Saved entries:
──────

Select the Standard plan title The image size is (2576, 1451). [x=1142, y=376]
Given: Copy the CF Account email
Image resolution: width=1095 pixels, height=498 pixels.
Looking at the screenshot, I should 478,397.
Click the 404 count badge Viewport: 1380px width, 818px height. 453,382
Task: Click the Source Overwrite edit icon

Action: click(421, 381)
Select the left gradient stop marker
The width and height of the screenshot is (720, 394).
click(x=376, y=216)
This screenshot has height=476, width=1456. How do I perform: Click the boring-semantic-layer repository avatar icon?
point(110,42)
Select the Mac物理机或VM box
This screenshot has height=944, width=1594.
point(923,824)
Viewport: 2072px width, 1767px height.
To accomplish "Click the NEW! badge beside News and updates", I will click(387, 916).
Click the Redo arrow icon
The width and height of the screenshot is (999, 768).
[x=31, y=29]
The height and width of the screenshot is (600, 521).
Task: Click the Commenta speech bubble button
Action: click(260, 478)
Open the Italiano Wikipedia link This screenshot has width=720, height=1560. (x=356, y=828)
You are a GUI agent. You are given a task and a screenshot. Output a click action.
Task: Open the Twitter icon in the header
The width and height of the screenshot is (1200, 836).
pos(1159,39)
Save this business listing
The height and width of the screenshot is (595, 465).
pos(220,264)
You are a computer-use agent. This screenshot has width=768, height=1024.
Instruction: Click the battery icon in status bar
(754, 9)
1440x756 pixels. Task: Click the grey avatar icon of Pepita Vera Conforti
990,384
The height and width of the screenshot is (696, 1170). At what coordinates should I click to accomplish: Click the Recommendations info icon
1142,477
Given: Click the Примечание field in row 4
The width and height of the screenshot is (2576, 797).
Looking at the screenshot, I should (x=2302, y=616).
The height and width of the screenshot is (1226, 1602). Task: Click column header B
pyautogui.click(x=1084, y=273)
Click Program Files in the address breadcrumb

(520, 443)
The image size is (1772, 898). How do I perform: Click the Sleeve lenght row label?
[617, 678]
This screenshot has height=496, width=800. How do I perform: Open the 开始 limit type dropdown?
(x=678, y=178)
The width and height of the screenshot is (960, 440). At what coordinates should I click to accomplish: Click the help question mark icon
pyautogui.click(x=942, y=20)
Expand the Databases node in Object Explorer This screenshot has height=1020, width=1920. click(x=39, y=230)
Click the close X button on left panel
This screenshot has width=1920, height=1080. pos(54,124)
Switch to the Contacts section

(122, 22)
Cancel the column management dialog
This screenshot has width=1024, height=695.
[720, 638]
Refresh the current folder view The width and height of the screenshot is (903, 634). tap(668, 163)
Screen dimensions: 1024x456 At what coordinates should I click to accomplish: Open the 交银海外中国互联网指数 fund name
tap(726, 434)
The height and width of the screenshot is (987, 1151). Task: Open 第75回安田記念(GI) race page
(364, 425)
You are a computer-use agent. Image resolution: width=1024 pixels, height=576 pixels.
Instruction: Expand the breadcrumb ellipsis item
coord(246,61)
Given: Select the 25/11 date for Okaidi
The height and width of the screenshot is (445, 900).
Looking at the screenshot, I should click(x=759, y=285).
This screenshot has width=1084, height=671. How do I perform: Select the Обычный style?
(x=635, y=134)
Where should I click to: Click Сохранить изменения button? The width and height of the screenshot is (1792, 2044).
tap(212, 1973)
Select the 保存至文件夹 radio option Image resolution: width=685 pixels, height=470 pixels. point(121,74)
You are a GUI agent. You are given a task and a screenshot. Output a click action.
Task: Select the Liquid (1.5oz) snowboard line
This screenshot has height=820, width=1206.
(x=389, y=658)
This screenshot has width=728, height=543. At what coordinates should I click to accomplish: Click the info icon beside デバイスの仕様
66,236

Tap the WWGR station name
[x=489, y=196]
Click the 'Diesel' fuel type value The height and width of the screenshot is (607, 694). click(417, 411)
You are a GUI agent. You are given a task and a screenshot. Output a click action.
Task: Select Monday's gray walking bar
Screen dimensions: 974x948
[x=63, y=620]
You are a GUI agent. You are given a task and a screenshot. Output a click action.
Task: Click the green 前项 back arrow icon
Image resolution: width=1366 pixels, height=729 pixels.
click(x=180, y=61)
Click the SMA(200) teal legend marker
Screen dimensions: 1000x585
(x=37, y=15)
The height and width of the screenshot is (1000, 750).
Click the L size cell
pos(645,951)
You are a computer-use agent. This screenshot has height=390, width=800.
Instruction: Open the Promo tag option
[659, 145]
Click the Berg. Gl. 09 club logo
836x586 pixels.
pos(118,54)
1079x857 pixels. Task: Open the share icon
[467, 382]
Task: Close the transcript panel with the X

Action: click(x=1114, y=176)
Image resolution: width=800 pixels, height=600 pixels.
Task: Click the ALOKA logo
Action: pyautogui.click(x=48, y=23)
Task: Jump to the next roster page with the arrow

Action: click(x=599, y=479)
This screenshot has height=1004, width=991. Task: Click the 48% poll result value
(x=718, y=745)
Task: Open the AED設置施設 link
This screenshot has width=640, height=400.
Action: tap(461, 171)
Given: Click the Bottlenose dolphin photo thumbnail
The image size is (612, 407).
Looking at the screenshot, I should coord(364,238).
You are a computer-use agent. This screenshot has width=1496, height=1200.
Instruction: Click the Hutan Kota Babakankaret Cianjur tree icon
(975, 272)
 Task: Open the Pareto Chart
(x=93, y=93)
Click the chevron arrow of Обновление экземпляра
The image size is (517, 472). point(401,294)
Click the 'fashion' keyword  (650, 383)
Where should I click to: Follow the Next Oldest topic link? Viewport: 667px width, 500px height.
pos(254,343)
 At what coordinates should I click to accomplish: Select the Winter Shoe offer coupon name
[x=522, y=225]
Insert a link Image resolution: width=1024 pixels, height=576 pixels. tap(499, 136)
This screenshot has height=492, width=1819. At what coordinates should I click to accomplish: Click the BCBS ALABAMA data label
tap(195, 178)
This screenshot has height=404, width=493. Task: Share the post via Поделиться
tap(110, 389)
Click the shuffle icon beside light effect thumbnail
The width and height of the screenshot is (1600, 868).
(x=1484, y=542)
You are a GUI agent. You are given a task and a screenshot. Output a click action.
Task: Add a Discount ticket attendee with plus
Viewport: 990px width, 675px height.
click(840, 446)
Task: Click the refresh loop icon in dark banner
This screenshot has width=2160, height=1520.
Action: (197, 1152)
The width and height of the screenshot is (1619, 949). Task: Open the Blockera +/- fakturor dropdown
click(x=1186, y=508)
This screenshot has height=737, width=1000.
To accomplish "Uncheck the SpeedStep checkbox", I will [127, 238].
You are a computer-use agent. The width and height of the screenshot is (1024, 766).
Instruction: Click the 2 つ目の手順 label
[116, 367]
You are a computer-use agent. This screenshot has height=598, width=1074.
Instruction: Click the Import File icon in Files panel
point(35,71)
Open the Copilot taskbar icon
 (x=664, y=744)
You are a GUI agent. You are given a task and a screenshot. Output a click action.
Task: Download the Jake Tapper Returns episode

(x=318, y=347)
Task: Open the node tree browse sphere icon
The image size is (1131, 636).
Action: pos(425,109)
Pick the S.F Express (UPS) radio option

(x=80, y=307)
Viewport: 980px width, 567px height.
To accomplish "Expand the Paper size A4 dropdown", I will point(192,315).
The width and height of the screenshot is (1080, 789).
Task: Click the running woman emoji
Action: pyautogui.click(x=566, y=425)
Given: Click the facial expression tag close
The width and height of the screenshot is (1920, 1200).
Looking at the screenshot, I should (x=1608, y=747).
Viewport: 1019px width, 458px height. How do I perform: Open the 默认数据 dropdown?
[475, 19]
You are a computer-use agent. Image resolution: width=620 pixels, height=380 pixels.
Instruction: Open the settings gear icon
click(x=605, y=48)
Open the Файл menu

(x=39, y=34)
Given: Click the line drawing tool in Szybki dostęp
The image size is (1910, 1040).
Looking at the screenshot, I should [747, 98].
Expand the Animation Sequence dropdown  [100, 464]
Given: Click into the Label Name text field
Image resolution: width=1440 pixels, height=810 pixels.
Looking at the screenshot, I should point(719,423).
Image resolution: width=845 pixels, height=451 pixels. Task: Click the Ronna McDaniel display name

──────

Produce only the lines from the line containing "Task: Select Monday's gray walking bar" through the line containing "Task: Click the green 前项 back arrow icon", inclusive of both, exactly as they stand in the entries above.

Task: Select Monday's gray walking bar
Screen dimensions: 974x948
[x=63, y=620]
You are a GUI agent. You are given a task and a screenshot. Output a click action.
Task: Click the green 前项 back arrow icon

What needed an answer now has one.